At this year’s Credit Scoring and Credit Control Conference in Edinburgh, my presentation posed the question: Are we too reliant on economic response models (ERMs) for loss forecasting, and is it time to take a different view?
ERMs have become the industry norm for linking macroeconomic conditions to default rates, but their limitations are well known. They are often built on a narrow set of variables and can produce counterintuitive results that reflect outdated economic thinking rather than the world as it is today, or how it might be tomorrow.
In my presentation, I looked at an alternative: a bottom-up, affordability-centred approach that combines long-run macroeconomic data with granular, account-level insights. The aim wasn’t to present a finished solution, but to encourage a new way of thinking about how we link the economy to customer behaviour, and ultimately to losses.
In this blog, I’ll recap the key themes from that session…

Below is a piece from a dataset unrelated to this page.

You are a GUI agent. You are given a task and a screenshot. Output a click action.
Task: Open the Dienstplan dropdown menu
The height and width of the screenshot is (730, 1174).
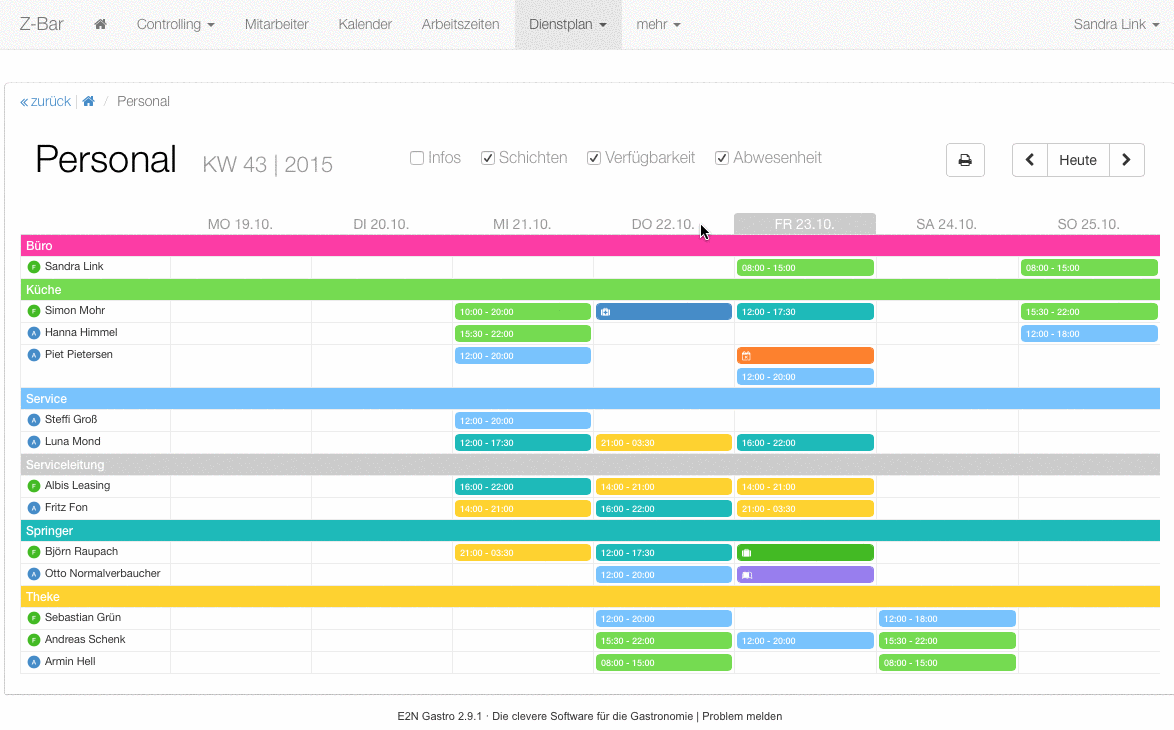(567, 25)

Why economic response models (ERMs) are limited
Economic response models (ERMs) have been the industry standard for linking macroeconomic conditions to default rates. They remain widely used, but several weaknesses stand out:
- Narrow set of variables
ERMs typically rely on a handful of indicators such as GDP or unemployment. This risks missing important drivers of customer behaviour, and the variety of variables considered tends to be limited. - Assumptions rooted in the past
The patterns often reflect outdated economic thinking rather than today’s reality or the conditions we may face tomorrow. Counter-intuitive outputs are not uncommon. - Adoption through familiarity
Like the old IT saying, “nobody ever got fired for buying IBM,” few risk teams are challenged for using them. There are no regulatory constraints on moving away from traditional ERMs, but they remain the industry norm because it’s easier to keep doing what everyone else does. - Lack of customer-level granularity
By working at an aggregate level, ERMs struggle to capture how economic change affects customers differently. This leaves a gap in understanding who is resilient and who is exposed to changes in the economy.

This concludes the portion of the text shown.